The Credit Tool Everyone Forgets About
When working to build your credit, there are some well-known best practices and “standard operating procedures” that you have probably read about frequently: Get copies of your credit reports and review them for errors, work with debt collectors, pay down debt, check your credit score regularly for changes (which you can do for free using Credit.com’s Credit Report Card), and so on.
But there is one credit tool that many people forget about, maybe because it seems counter-intuitive when you first hear about it: a personal loan.
A personal loan can be a secured, or unsecured, loan borrowed from your bank, or other types of lenders. This kind of loan can be beneficial to your credit situation, which will ultimately lead to a higher credit score. Here are three ways that it can help your credit:
- Consolidation: A personal loan consolidates multiple debts into one debt, which may mean lower monthly payments and a reduced risk of multiple delinquencies appearing on your credit report. Although you should pay your bills each month, it’s far better to miss a month on one loan than to miss a month on several credit cards and other bills.
- Lower interest: Compared to a credit card, a personal loan can usually be borrowed at much lower interest – sometimes as little as a quarter of the interest that a credit card may charge! Therefore you’ll be able to put more money toward the principle amount rather than paying off high interest charges.

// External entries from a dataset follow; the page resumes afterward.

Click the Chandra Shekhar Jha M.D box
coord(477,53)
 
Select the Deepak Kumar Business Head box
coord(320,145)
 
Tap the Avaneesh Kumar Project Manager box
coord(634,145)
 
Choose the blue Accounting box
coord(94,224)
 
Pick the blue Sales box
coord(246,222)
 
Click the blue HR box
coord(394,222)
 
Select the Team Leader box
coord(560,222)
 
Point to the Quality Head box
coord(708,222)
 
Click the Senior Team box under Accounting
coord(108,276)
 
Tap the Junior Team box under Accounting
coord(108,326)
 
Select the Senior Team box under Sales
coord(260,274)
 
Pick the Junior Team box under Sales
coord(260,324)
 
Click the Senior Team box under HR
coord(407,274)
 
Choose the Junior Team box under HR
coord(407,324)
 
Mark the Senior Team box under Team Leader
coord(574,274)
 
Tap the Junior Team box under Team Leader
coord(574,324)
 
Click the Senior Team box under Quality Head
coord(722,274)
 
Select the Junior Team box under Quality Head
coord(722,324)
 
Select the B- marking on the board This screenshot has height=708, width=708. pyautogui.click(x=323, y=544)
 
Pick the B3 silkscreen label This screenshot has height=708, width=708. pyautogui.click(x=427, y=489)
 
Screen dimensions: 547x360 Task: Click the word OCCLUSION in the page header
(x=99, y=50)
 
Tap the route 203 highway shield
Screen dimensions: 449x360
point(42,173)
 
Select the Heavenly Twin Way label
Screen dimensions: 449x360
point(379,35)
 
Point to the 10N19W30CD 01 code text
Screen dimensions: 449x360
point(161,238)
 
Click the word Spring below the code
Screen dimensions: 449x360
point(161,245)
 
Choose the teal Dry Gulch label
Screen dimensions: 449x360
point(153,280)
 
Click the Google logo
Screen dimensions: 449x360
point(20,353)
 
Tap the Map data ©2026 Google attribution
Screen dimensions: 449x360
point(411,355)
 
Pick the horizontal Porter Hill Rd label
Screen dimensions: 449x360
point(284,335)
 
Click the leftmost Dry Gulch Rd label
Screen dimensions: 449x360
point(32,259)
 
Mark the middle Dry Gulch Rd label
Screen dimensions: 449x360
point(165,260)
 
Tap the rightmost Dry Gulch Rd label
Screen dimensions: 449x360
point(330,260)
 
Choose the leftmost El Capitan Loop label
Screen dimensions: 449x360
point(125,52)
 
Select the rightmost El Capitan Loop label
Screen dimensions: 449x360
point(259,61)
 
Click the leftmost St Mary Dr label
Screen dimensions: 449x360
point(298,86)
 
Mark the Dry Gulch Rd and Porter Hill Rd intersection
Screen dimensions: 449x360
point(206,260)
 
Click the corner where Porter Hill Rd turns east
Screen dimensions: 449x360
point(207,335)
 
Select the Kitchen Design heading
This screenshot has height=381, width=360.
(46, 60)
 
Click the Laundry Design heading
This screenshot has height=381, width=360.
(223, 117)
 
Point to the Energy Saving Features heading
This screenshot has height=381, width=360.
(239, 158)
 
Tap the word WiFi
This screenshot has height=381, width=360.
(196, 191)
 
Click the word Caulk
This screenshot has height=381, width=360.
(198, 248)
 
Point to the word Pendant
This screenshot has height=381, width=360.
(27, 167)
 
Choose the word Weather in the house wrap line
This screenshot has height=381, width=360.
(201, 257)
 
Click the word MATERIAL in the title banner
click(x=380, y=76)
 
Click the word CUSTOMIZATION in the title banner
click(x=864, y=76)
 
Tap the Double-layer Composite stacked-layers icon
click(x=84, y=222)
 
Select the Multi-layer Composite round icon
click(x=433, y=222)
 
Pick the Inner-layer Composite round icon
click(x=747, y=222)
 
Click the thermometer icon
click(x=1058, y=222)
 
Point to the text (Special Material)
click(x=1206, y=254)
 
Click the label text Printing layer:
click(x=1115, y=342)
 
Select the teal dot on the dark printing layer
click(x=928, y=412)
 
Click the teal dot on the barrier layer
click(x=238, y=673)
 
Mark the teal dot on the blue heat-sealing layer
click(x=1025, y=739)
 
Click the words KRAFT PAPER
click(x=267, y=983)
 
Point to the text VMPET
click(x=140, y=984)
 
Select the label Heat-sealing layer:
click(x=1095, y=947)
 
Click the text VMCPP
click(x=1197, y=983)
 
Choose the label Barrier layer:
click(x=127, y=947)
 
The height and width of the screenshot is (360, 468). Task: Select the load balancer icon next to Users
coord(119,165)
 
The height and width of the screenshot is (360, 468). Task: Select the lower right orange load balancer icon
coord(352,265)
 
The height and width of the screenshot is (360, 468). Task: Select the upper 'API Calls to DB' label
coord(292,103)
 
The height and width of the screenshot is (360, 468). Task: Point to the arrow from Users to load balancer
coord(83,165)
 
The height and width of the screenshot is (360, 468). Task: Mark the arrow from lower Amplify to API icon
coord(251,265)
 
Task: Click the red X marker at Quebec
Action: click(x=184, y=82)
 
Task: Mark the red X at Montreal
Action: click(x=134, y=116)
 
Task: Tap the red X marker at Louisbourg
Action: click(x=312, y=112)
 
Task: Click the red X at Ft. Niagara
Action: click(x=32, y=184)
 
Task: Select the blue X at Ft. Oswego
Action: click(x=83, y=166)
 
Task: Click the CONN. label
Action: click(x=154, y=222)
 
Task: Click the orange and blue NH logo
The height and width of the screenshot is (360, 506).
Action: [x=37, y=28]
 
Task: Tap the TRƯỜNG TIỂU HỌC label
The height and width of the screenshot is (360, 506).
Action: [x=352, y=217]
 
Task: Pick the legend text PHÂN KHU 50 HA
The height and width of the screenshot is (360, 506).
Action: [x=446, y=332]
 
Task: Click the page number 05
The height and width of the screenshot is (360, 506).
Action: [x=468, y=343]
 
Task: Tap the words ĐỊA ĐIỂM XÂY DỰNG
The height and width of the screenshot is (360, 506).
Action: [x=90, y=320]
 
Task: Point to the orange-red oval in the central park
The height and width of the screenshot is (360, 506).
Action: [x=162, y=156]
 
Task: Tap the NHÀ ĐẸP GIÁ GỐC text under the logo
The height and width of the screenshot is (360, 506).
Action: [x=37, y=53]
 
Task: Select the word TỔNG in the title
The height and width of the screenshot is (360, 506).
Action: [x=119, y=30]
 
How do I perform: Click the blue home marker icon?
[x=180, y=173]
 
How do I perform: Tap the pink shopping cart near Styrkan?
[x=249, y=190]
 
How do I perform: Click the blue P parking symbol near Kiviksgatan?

- Additional credit reported: Your credit report will benefit, as it shows your paid-off credit cards and your responsible and regular servicing of your one personal loan.
Personal loans are very powerful tools to help you build your credit, but they’re often overlooked because we don’t usually think of “borrowing” our way out of debt. Here are some tips to help you use a personal loan to positively influence your credit:
- Avoid the “new money” temptation of treating yourself to a new pair of shoes and an evening on the town. Think of this loan as a credit tool, not as a new spending opportunity.
- Consolidate as many of your outstanding debts as possible. Try to get as much debt as you can paid off by this one loan.
- If you have more debt than your loan will pay off, start with any debt that is with a debt collector, then pay off your highest interest debt (usually your credit cards), then pay off your lower interest debt.
- You should see your monthly payments reduced (because of the lower interest rate), but continue to pay as much as you can to pay down your loan.
Bonus tip: If your bank is reluctant to lend you money because of your debt-to-income ratio, and if you own your own home, a home equity loan could be an option for you. A home equity loan is borrowed against the equity in your house. You can often get more money at a lower interest rate (compared to a personal loan), making it an even better way to pay down your debt when you use it responsibly.